===== Supplied records

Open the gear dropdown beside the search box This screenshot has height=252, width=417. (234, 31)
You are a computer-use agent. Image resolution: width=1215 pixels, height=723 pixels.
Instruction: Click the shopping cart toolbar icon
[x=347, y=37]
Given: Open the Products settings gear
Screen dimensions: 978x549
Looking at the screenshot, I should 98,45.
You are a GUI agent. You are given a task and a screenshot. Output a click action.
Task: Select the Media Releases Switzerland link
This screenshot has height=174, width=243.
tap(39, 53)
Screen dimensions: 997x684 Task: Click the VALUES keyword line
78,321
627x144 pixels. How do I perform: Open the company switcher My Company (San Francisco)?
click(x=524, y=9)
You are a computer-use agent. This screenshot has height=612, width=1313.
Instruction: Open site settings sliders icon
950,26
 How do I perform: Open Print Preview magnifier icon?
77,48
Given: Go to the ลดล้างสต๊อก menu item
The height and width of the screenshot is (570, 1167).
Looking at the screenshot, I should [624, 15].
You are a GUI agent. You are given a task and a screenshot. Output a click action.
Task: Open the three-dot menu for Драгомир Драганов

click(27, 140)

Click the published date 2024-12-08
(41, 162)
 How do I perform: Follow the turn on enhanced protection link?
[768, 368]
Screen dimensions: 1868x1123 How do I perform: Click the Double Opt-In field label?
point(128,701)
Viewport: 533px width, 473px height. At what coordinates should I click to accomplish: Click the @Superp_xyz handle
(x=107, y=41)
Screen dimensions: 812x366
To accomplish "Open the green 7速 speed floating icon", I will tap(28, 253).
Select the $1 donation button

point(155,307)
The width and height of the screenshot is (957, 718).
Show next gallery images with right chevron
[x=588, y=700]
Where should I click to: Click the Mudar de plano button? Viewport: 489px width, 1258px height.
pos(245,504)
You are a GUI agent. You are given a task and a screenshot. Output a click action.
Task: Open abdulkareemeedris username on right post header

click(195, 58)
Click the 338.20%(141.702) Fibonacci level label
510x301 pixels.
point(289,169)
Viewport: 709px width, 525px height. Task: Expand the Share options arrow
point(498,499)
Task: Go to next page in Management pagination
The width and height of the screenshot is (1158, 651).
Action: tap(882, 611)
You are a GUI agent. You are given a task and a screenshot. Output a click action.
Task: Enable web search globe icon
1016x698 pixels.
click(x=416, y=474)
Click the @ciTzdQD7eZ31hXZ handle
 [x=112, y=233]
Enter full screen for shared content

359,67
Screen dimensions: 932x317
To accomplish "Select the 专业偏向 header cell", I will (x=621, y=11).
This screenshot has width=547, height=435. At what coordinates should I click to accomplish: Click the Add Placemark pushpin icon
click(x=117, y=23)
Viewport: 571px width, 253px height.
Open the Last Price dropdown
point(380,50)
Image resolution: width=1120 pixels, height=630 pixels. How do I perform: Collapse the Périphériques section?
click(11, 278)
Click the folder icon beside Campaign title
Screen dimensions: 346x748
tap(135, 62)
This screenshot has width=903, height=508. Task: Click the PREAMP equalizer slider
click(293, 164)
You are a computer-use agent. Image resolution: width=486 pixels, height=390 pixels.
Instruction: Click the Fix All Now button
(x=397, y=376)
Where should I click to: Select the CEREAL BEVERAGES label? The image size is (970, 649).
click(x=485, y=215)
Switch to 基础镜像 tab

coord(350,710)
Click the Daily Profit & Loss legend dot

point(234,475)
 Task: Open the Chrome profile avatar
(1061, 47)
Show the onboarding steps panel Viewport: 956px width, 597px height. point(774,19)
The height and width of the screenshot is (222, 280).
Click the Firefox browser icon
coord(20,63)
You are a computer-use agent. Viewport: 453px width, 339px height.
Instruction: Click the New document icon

==========

** Exercise directions **
Every line above that contains the word "computer" should be reported.

** Problem solution **
You are a computer-use agent. Image resolution: width=1215 pixels, height=723 pixels.
You are a computer-use agent. This screenshot has height=612, width=1313.
You are a computer-use agent. Image resolution: width=486 pixels, height=390 pixels.
You are a computer-use agent. Viewport: 453px width, 339px height.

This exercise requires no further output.